Richard Freeman wrote:
I think the cert-by-email practice could work with suitable safeguards.
Yes, I was thinking something along these lines.
Nelson was for proposing more stringent ways
to tie down the "identity" than email because of
the fairly easy to spot difficulties. It's very true
that email isn't that strong, but survives where
people are being a little careful and it doesn't
really matter.
I think the main way this works in the auditing
world is:
a. make a statement about what you are doing,
b. show how you keep to that statement.
So if the statement is "we check the email only."
then it's easy to meet, as well as being a low
standard. If however the standard is that "we
check that you can trust in sending your CC to
this business" then it's a high standard, and is
also a lot more work in showing.
The question then is, what is the statement that,
say Verisign makes, as opposed to CACert, and
do we accept the differences, or do we want them
to be the same?
This is a big dilemma. I can't see a world where
all CAs do the same thing! But I also can't see
a world (yet) where we can show the users the
difference.
It all depends on what we're certifying. Are we saying that you are
connected to example.com, or that you're connected to a server owned by the
human being who bought example.com?
The first prevents man-in-the-middle attacks, and the second prevents
phishing over SSL (or at least makes it easy to find out who the guilty
party is). The first probably can be done via email. The second would
probably require an in-person visit with government-issued ID (possibly
more than one form). Anything less than visual inspection of ID by a
trusted party would make the system unsuitable for prosecuting somebody
based on abuse of SSL identity - which is what you need to stop phishing.
Right. Now, I'm scratching my head on this one,
where in the SSL world or the CA world does it
say that the business identity is the thing being
checked? Is this something that just ... emerged?
We know the domain name is being checked, and
we can trace this to the cryptographic security
model of SSL: It provides encryption in order to
stop eavesdroppers. In order to overcome spoofing
(a.k.a. MITM) the domain name is checked in the
cert.
But, the cryptosystem only asks for the domain
name to be checked ... primarily I think because
in those days it was fairly obvious that anyone
could easily hijack DNS and DNS resisted easy
fixing (still does!).
So the central question is: domain name or
business identity?
[snip]
1. You sign up via a website. The website sends you an email containing a
verification link. All communications are signed, and include a copy of
the certificate request.
2. They repeat this at a few intervals over a week or two. At random
times.
The other thing that can be done is to prove
ownership of the website. Ask the cert provider
to insert XXX into the HTML of the domain's page.
In fact, it is common practice to "offer deals" to
people if they put their logo on the site in a small
tasteful corner (Intel Inside meets viral marketing).
So CACert would say: ok, first step, put this logo
on your site [proudly using CACert]. Then send
us the CSR....
I guess it really depends on what you want SSL certs to prove.
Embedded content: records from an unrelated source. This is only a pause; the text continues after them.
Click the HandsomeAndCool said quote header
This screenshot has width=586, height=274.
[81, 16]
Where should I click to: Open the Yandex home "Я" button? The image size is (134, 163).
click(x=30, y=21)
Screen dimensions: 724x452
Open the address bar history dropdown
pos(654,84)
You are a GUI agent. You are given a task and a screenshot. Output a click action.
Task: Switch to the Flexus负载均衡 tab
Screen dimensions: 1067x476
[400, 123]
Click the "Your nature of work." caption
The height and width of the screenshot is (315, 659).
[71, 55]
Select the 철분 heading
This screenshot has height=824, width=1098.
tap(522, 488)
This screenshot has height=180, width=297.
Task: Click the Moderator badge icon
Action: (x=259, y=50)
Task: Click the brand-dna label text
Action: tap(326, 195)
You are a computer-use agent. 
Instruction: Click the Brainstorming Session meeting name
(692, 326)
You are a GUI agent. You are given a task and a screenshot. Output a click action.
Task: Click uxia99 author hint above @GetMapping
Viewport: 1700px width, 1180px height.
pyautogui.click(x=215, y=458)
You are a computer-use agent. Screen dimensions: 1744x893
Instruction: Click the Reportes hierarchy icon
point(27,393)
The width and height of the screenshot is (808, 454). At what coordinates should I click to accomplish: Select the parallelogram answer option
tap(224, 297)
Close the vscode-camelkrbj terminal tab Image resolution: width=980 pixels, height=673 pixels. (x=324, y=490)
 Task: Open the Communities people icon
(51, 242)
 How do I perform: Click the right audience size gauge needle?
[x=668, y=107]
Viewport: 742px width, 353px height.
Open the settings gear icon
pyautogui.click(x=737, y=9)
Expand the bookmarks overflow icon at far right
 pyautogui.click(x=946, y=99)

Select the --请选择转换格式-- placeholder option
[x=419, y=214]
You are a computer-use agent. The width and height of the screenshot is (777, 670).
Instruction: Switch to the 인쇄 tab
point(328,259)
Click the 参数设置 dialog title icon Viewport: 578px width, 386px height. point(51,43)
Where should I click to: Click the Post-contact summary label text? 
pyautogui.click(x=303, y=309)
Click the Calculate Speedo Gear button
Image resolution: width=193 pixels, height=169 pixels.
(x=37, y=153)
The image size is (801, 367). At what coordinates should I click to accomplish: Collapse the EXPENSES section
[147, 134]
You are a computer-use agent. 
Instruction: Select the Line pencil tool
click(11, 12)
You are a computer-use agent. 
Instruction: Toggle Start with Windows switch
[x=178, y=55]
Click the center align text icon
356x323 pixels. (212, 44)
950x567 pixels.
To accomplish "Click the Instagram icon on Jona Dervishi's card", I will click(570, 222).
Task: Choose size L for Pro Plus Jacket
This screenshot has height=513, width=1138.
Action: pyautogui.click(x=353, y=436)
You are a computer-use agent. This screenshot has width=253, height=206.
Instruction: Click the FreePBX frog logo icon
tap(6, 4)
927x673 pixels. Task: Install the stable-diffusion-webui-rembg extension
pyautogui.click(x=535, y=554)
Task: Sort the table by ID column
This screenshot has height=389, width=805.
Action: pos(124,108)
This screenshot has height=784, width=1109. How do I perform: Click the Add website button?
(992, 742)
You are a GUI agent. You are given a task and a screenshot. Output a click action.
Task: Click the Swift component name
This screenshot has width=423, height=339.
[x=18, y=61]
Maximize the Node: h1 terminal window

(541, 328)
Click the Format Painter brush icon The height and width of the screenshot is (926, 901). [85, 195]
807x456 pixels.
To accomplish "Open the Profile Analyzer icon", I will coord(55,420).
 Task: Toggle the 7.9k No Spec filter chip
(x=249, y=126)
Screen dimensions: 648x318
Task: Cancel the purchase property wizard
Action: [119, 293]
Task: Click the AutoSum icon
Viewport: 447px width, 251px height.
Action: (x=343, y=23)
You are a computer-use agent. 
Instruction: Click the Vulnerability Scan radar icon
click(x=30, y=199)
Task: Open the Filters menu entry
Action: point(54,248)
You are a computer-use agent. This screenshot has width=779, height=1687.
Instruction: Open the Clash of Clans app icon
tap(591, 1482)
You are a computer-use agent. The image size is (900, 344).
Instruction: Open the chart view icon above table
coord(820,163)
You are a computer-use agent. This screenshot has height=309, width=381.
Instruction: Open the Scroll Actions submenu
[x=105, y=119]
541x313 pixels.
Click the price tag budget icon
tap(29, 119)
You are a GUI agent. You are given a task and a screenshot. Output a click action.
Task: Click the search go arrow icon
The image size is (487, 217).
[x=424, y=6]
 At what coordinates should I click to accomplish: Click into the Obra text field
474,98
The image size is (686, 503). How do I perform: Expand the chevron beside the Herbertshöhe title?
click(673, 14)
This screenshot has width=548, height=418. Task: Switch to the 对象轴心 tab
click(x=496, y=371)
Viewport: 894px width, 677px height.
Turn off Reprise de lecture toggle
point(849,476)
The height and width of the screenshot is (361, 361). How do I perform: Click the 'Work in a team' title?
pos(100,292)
I'd argue
that right now they don't meet the standard some people are proposing - so
why worry about lowering the standard?
I would be surprised if phishers couldn't walk
through the major CA's practices right now like
chocolate through a goose... There's a huge
difference between selling certs to honest
people and putting up a facade of faxed paper
work, and having to deal with people who will
basically lie about anything to get your cert.
Phishers are experts in creating forged info,
remember.
The only way we're going to have really strong SSL certs would be if
governments issued them and they were kept exclusively on smartcards so
that the average member of the public wouldn't let them get out of control.
LOL.... be careful what you wish for!